Lymphoma is a type of cancer that originates in the lymphatic system, which is a part of the body’s immune system. The lymphatic system includes lymph nodes, lymphatic vessels, the spleen, thymus gland, and bone marrow. Lymphoma occurs when lymphocytes (a type of white blood cell) become abnormal and multiply uncontrollably.
Types of Lymphoma: Lymphoma is classified into two main types: Hodgkin lymphoma (HL) and non-Hodgkin lymphoma (NHL).

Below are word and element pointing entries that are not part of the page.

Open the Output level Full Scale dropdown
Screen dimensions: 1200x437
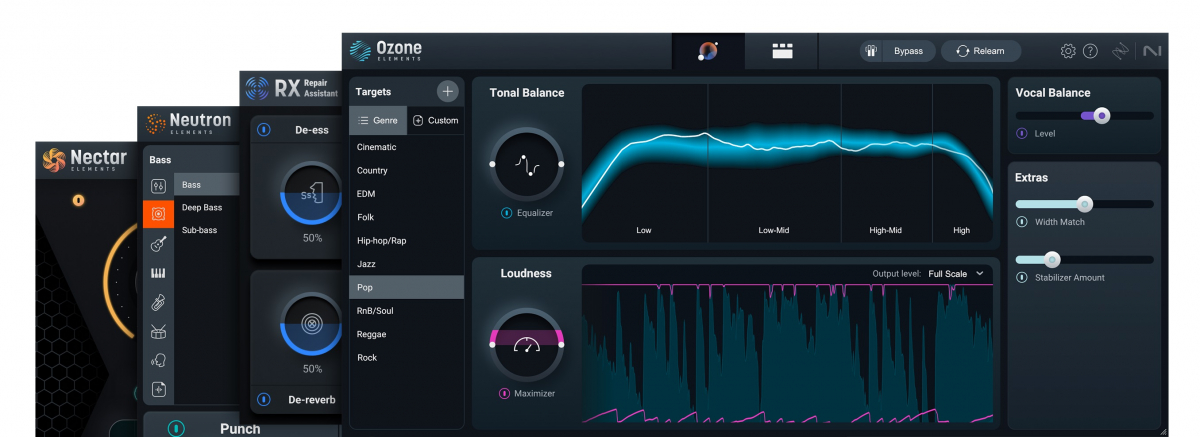tap(956, 273)
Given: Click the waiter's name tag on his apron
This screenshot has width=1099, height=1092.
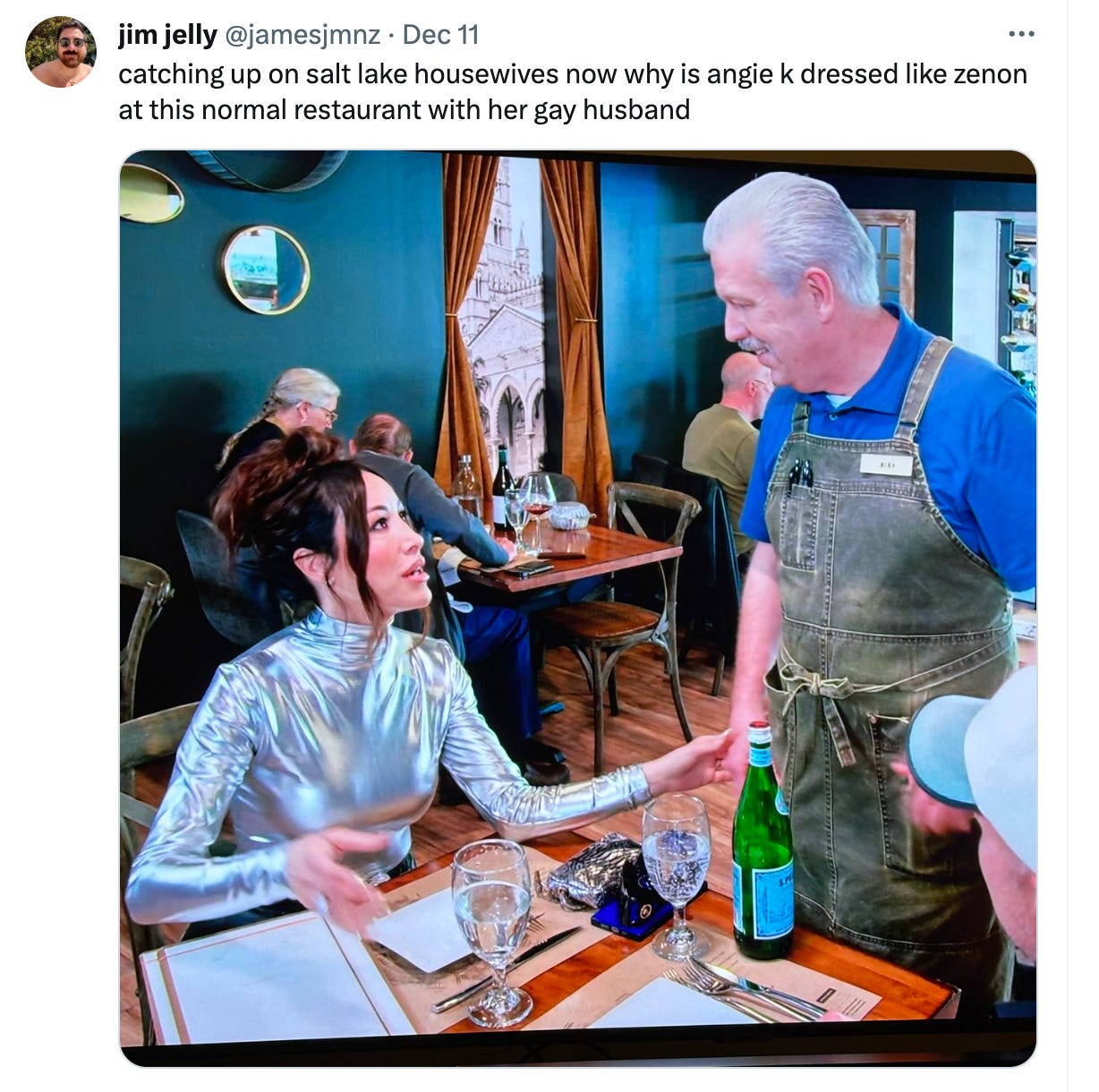Looking at the screenshot, I should pyautogui.click(x=886, y=464).
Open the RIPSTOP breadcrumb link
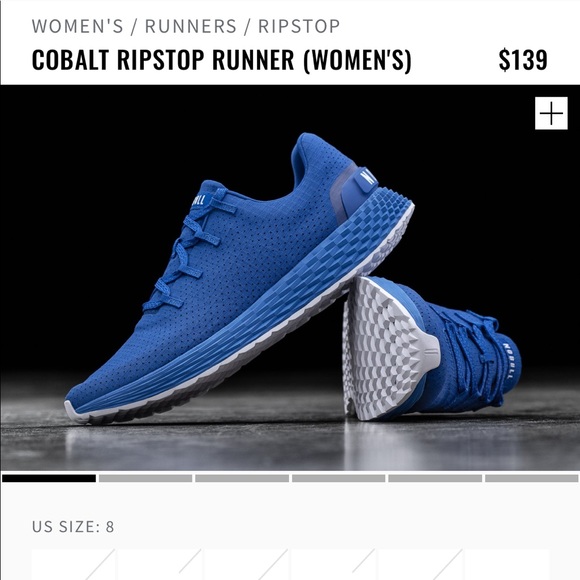 click(299, 26)
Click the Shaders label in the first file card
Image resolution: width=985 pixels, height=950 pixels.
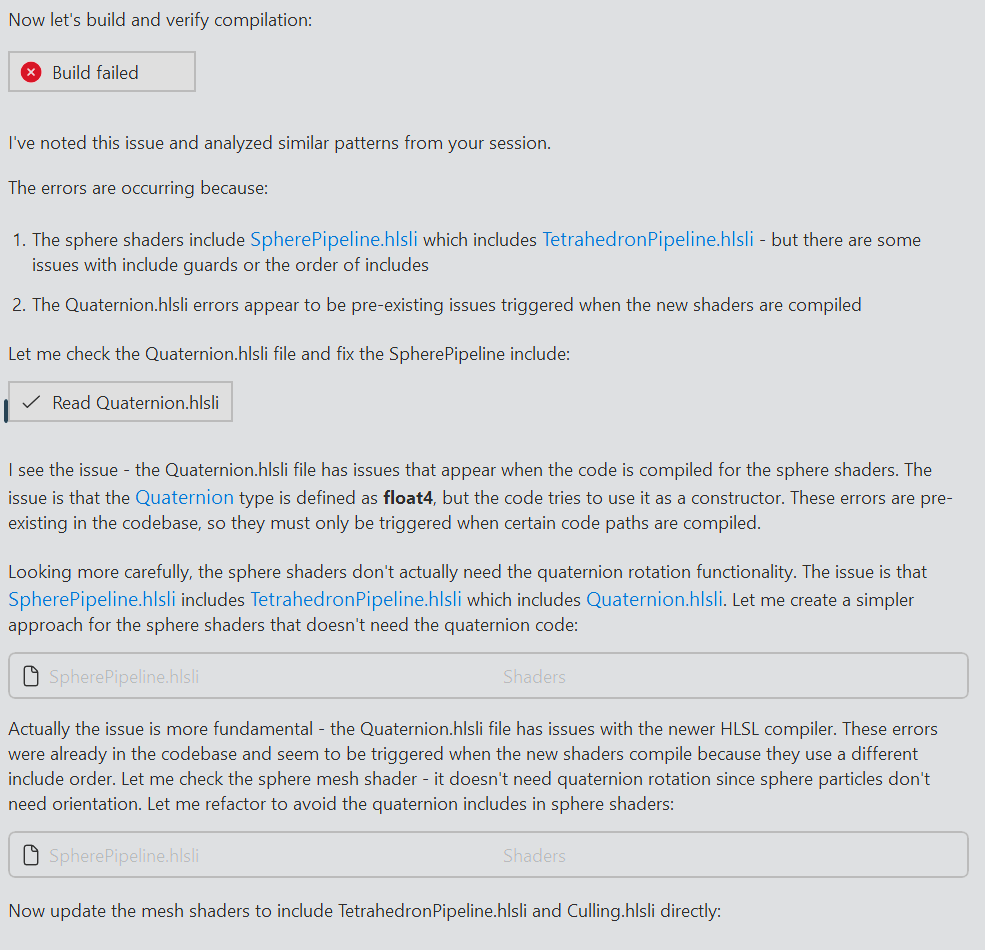coord(534,677)
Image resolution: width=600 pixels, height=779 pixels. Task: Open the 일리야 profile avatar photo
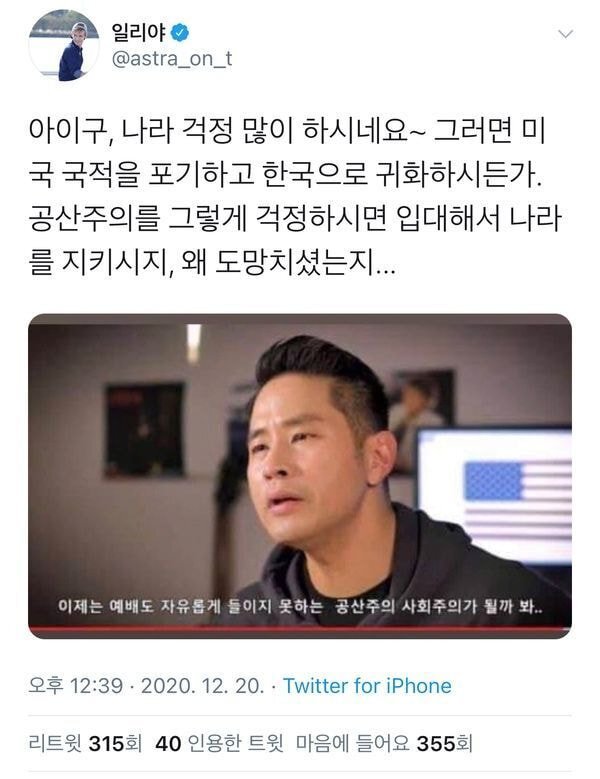point(64,46)
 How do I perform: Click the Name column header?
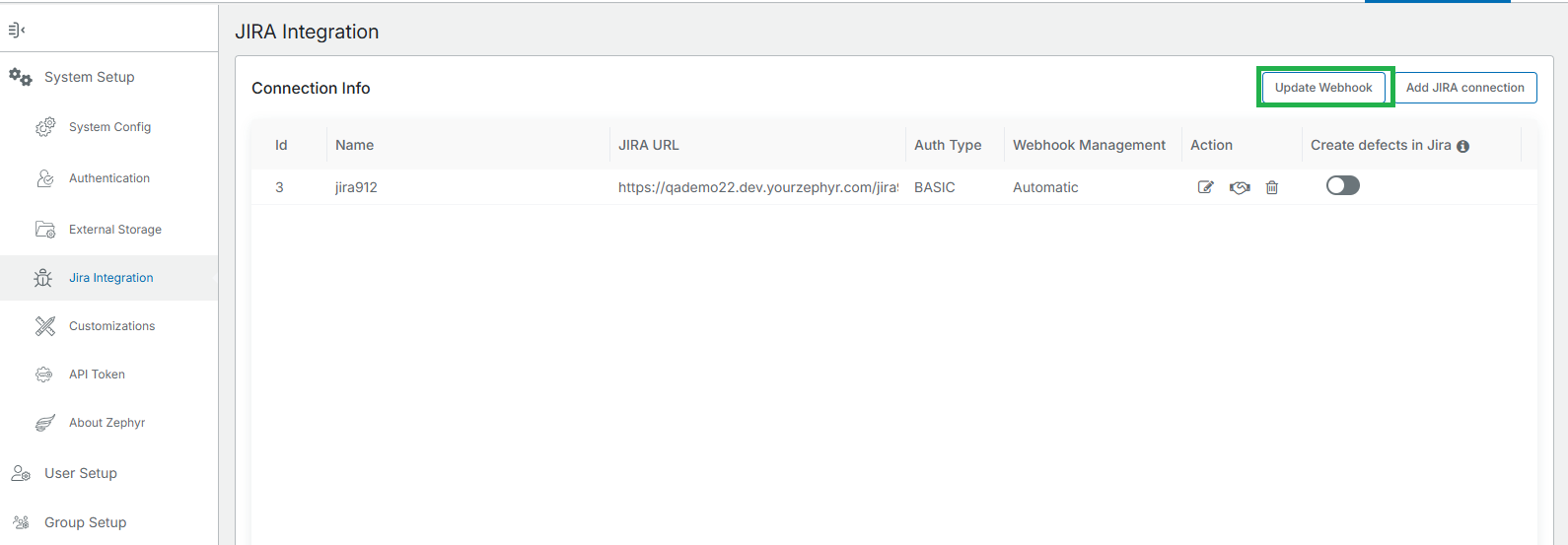(354, 145)
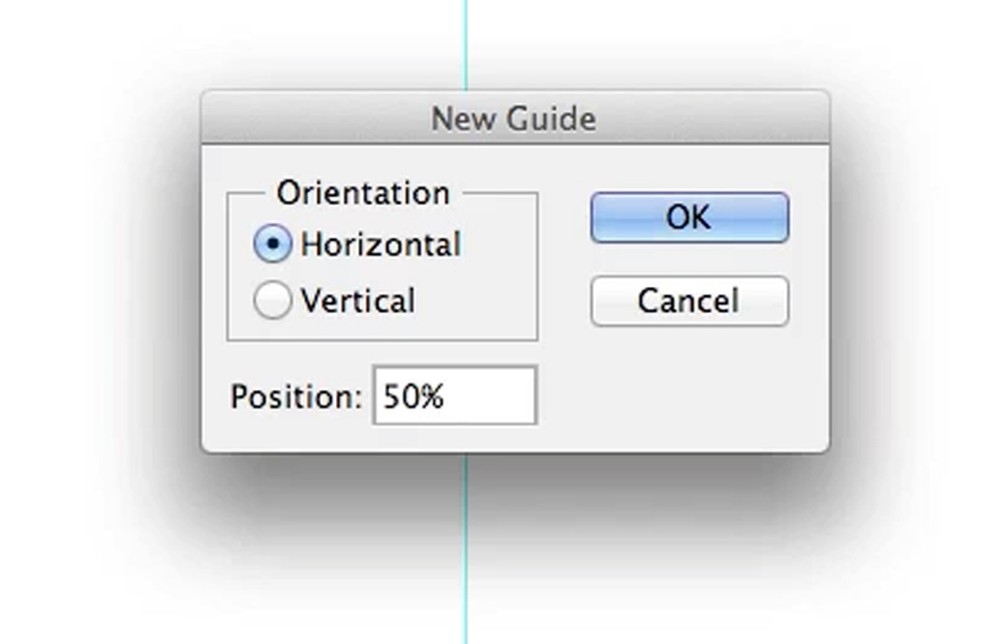The width and height of the screenshot is (984, 644).
Task: Click the "Position:" label
Action: [295, 397]
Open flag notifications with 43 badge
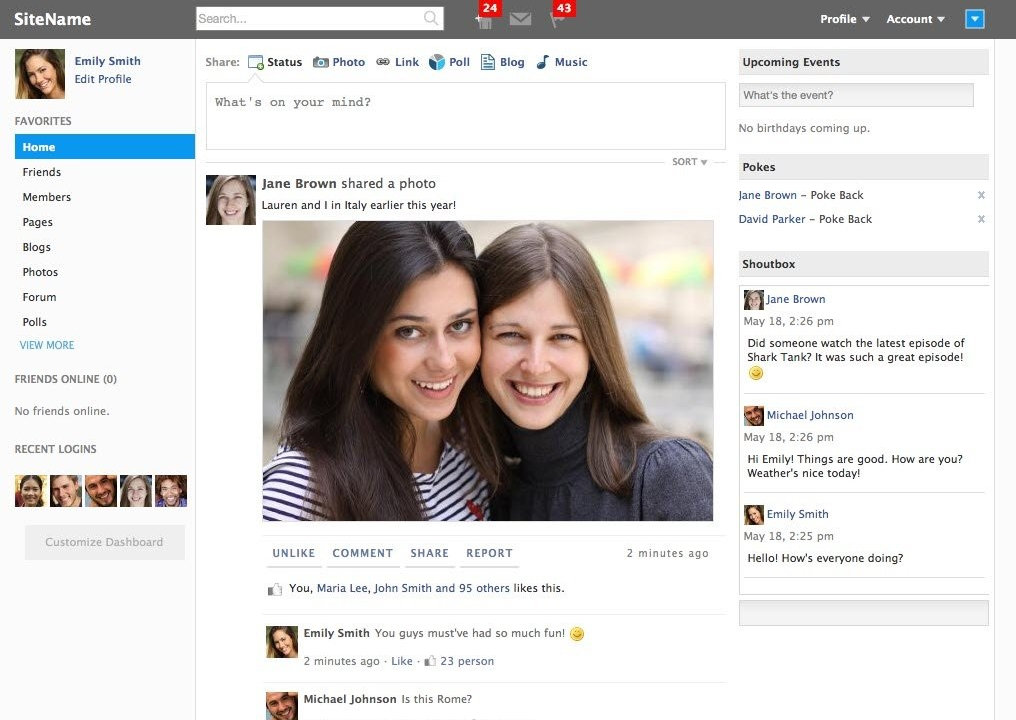Viewport: 1016px width, 720px height. pyautogui.click(x=557, y=19)
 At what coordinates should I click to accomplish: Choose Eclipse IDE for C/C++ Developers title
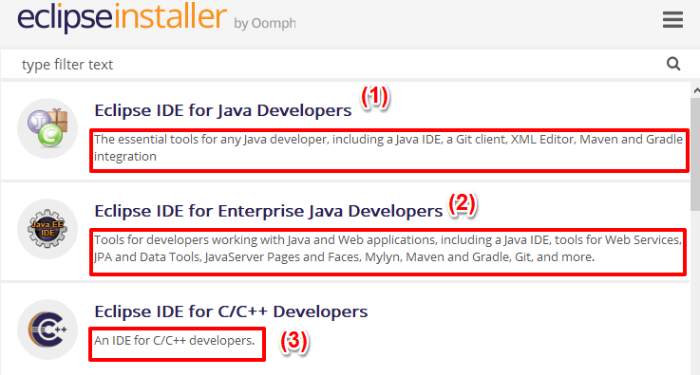[x=231, y=311]
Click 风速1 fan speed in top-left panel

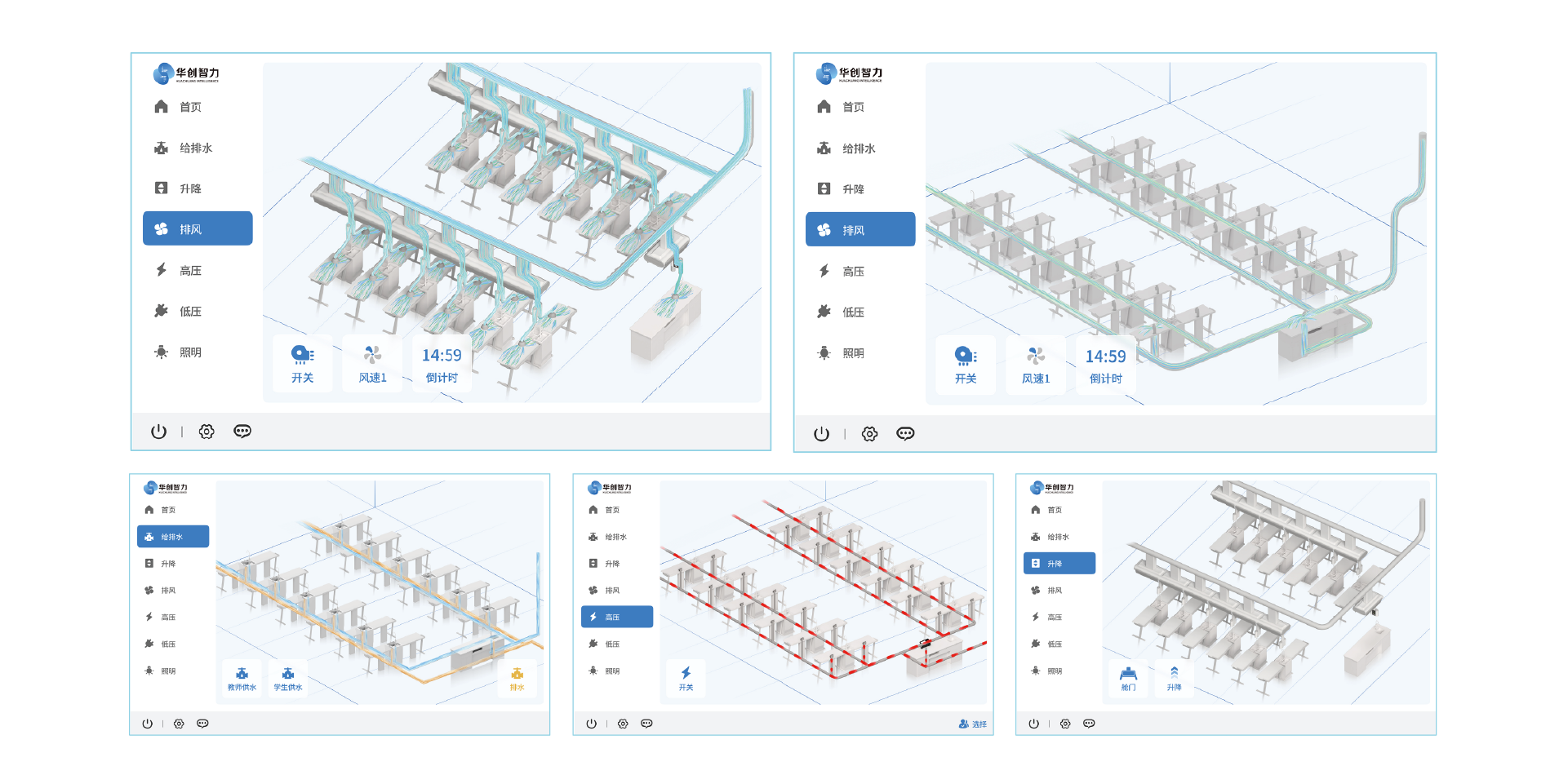(x=372, y=364)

- Hodgkin Lymphoma (HL): Hodgkin lymphoma is characterized by the presence of Reed-Sternberg cells, large abnormal cells found in the lymph nodes. It accounts for a minority of lymphoma cases and tends to occur more often in young adults.
- Non-Hodgkin Lymphoma (NHL): Non-Hodgkin lymphoma encompasses a diverse group of lymphomas that do not have Reed-Sternberg cells. There are many subtypes of NHL, which can vary in terms of aggressiveness, prognosis, and treatment.
Risk Factors: The exact cause of lymphoma is often unknown, but several factors may increase the risk of developing the disease. These risk factors include immune system deficiencies (such as HIV/AIDS or immunosuppressive therapy), infections (such as Epstein-Barr virus or Helicobacter pylori), certain autoimmune diseases, exposure to certain chemicals (such as benzene), older age, family history of lymphoma, and genetic predisposition.
Symptoms: Symptoms of lymphoma may vary depending on the type, subtype, and stage of the disease. Common symptoms may include swollen lymph nodes (which may or may not be painful), fever, night sweats, unexplained weight loss, fatigue, itching, and difficulty breathing or chest pain (in cases where lymphoma affects the chest or mediastinum).
Diagnosis: Lymphoma is typically diagnosed through a combination of methods, including physical examination, blood tests, imaging tests (such as CT scan or PET scan), lymph node biopsy (removal and examination of a sample of lymph node tissue), bone marrow biopsy, and genetic testing. The presence of Reed-Sternberg cells may help differentiate Hodgkin lymphoma from non-Hodgkin lymphoma.
Treatment: Treatment for lymphoma depends on factors such as the type, subtype, and stage of the disease, as well as the individual’s overall health and preferences. Treatment options may include chemotherapy, radiation therapy, immunotherapy (such as monoclonal antibodies or checkpoint inhibitors), targeted therapy (such as kinase inhibitors), stem cell transplantation, and supportive care measures (such as blood transfusions and antibiotics). Treatment may be used alone or in combination, and it may be tailored to each person’s specific situation.
Prognosis: The prognosis for lymphoma varies depending on factors such as the type, subtype, and stage of the disease, the individual’s age and overall health, and how well the lymphoma responds to treatment. Some types of lymphoma have a relatively good prognosis with high survival rates, while others may be more aggressive and difficult to treat.